>>
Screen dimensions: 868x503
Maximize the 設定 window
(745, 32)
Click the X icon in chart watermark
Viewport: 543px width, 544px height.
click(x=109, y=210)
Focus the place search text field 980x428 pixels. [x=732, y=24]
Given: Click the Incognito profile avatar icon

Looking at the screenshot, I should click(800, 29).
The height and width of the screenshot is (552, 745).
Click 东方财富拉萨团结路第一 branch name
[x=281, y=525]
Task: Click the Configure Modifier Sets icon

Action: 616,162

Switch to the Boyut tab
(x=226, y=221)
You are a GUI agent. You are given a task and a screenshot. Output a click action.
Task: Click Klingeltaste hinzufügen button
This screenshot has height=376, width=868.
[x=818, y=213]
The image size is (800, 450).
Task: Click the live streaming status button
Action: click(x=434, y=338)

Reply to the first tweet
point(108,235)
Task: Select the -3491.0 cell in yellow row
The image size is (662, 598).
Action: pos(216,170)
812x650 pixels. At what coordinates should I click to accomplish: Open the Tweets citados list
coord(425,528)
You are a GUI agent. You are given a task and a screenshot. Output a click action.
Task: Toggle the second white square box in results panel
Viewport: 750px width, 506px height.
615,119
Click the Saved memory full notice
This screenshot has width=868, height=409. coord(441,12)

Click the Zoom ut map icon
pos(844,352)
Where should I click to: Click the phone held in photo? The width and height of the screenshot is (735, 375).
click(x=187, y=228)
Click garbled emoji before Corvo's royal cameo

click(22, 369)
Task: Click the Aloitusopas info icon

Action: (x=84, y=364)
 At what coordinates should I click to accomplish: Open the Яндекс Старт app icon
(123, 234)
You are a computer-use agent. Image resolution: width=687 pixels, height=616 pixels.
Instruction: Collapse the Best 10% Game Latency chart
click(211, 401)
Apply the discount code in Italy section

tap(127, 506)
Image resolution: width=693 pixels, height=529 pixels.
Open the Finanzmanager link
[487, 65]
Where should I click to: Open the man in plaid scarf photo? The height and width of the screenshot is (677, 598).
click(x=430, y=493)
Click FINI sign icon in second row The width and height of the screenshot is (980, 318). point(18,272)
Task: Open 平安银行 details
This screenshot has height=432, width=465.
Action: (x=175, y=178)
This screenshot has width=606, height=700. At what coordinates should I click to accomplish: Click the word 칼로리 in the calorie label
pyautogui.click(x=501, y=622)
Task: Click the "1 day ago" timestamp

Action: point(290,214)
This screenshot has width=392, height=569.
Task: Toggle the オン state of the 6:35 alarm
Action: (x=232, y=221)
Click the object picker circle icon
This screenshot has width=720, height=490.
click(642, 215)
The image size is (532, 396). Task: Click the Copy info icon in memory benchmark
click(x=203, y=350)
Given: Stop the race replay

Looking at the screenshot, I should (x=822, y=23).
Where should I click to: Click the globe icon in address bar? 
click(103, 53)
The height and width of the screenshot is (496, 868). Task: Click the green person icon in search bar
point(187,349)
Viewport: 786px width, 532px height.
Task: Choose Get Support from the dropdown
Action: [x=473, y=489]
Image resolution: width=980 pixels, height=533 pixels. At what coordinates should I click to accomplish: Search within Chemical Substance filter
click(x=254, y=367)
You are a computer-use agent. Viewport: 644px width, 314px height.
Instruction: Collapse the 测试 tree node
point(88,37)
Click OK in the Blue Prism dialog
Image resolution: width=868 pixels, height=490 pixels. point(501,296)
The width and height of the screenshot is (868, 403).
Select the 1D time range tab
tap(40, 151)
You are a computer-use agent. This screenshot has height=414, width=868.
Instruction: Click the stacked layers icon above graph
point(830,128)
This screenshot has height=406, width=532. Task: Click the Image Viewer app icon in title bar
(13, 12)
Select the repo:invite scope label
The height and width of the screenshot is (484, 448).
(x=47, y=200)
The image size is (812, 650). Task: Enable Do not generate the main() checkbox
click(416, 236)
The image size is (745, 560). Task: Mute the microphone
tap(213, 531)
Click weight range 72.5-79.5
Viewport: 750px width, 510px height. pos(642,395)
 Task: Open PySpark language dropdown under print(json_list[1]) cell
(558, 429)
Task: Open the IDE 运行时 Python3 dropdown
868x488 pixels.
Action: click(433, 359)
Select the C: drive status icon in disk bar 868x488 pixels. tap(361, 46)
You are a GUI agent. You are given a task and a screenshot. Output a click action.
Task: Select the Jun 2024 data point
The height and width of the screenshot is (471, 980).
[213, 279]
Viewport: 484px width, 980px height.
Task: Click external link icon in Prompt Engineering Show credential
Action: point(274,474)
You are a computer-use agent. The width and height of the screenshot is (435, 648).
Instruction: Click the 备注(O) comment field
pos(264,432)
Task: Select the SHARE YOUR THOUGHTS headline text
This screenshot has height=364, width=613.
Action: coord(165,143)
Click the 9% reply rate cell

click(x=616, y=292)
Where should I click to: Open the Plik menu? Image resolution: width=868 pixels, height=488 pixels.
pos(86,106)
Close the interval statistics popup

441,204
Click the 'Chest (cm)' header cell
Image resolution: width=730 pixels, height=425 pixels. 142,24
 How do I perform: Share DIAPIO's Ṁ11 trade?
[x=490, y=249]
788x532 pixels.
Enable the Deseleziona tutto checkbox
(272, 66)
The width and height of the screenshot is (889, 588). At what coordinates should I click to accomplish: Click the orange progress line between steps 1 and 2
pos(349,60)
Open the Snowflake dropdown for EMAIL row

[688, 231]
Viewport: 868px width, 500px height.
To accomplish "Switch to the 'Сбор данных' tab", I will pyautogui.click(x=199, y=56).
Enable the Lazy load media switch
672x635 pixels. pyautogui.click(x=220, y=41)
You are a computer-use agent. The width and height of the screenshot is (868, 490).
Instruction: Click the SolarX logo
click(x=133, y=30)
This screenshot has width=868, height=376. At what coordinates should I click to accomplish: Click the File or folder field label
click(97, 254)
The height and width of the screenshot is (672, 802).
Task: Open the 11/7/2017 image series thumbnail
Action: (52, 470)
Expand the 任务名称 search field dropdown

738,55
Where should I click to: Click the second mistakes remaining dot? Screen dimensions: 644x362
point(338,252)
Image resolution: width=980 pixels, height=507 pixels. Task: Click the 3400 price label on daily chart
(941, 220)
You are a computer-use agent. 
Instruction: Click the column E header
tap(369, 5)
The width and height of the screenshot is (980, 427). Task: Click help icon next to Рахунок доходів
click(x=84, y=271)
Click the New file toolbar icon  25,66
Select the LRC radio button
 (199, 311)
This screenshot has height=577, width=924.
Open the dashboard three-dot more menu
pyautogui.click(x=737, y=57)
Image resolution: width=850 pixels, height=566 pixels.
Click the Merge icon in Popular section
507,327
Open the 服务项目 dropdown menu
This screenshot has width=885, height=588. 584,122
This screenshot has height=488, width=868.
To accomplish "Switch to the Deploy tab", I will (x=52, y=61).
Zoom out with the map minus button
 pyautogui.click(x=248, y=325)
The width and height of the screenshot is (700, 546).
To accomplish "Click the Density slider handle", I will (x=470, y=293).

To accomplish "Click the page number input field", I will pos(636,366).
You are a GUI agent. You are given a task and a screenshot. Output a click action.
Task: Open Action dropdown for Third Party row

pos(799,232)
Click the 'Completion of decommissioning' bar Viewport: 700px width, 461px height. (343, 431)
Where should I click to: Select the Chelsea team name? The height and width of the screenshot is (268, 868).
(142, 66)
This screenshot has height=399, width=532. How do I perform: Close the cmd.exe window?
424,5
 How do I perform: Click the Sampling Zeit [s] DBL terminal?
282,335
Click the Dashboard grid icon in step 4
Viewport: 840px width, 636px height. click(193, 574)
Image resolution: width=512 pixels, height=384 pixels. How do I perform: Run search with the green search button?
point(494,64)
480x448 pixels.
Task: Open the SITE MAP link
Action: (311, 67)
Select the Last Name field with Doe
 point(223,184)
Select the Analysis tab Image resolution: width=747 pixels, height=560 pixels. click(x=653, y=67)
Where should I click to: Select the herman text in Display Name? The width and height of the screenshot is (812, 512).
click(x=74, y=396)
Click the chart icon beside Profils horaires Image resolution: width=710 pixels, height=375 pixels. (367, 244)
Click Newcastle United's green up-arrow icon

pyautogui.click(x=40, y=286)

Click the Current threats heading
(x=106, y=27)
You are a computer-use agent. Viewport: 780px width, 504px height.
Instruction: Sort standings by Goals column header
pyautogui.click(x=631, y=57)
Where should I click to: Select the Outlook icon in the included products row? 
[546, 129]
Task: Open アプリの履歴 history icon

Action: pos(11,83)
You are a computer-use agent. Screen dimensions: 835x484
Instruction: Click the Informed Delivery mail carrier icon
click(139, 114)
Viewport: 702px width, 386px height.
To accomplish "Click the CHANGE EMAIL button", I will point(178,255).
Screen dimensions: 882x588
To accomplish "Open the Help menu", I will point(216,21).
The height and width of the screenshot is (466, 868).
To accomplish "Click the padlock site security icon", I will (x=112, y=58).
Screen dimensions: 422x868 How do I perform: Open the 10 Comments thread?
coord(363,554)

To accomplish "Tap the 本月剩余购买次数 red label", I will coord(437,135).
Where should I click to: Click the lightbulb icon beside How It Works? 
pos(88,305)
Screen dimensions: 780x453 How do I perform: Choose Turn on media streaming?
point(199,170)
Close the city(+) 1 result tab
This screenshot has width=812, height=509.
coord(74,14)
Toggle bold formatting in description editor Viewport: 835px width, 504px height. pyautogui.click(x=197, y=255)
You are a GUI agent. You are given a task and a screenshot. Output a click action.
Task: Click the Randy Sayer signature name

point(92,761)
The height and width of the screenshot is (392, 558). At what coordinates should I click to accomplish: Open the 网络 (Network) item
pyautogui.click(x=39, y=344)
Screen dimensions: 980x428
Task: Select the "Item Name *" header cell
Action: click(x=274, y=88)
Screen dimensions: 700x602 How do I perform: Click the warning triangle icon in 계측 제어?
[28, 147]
<<
Scan the material above for the string "computer". Return each line where it occurs.

§ **Task result**:
You are a computer-use agent. Image resolution: width=687 pixels, height=616 pixels.
You are a computer-use agent. Viewport: 644px width, 314px height.
You are a computer-use agent. This screenshot has height=414, width=868.
You are a computer-use agent. The width and height of the screenshot is (435, 648).
You are a computer-use agent. The width and height of the screenshot is (868, 490).
You are a computer-use agent. 
You are a computer-use agent. Viewport: 780px width, 504px height.
You are a computer-use agent. Screen dimensions: 835x484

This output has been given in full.